== Work required ==
Copy each line of the entries below that contains the string "agent".

Saved entries
--- START ---

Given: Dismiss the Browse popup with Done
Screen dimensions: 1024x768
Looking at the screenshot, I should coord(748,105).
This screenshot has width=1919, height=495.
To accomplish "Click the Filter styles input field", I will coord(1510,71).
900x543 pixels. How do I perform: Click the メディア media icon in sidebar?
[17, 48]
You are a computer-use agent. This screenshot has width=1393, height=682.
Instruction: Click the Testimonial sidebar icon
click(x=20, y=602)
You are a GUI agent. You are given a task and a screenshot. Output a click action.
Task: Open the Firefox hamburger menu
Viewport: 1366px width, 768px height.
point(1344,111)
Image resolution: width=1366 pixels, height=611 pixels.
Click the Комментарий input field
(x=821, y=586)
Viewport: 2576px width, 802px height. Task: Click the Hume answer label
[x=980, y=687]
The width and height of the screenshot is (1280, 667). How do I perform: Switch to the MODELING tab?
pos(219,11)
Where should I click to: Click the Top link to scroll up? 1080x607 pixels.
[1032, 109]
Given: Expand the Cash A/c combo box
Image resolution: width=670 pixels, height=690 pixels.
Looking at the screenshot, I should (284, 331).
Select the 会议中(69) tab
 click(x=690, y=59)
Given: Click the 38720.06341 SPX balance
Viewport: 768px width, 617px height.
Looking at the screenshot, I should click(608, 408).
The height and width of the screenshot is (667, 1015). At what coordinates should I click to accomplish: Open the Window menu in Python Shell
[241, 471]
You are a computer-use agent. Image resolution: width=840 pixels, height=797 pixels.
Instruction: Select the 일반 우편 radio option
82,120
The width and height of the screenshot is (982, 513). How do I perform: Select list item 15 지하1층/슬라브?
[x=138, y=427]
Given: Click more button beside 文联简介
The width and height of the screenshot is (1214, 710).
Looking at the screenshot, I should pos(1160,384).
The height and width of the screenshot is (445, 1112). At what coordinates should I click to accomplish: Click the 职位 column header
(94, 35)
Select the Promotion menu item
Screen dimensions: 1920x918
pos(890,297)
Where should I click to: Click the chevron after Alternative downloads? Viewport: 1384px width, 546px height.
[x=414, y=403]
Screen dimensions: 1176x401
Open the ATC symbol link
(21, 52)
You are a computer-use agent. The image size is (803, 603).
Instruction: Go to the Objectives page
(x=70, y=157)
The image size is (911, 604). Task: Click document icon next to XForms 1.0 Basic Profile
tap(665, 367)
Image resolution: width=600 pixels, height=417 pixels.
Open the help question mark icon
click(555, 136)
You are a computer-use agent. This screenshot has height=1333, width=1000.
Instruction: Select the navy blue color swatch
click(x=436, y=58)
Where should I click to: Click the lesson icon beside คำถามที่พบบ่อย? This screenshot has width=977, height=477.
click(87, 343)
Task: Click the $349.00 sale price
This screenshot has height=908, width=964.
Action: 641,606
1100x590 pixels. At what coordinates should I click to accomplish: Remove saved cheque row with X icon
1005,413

--- END ---

== Solved problem ==
You are a computer-use agent. This screenshot has width=1393, height=682.
You are a GUI agent. You are given a task and a screenshot. Output a click action.
You are a computer-use agent. Image resolution: width=840 pixels, height=797 pixels.
You are a computer-use agent. The image size is (803, 603).
You are a computer-use agent. This screenshot has height=1333, width=1000.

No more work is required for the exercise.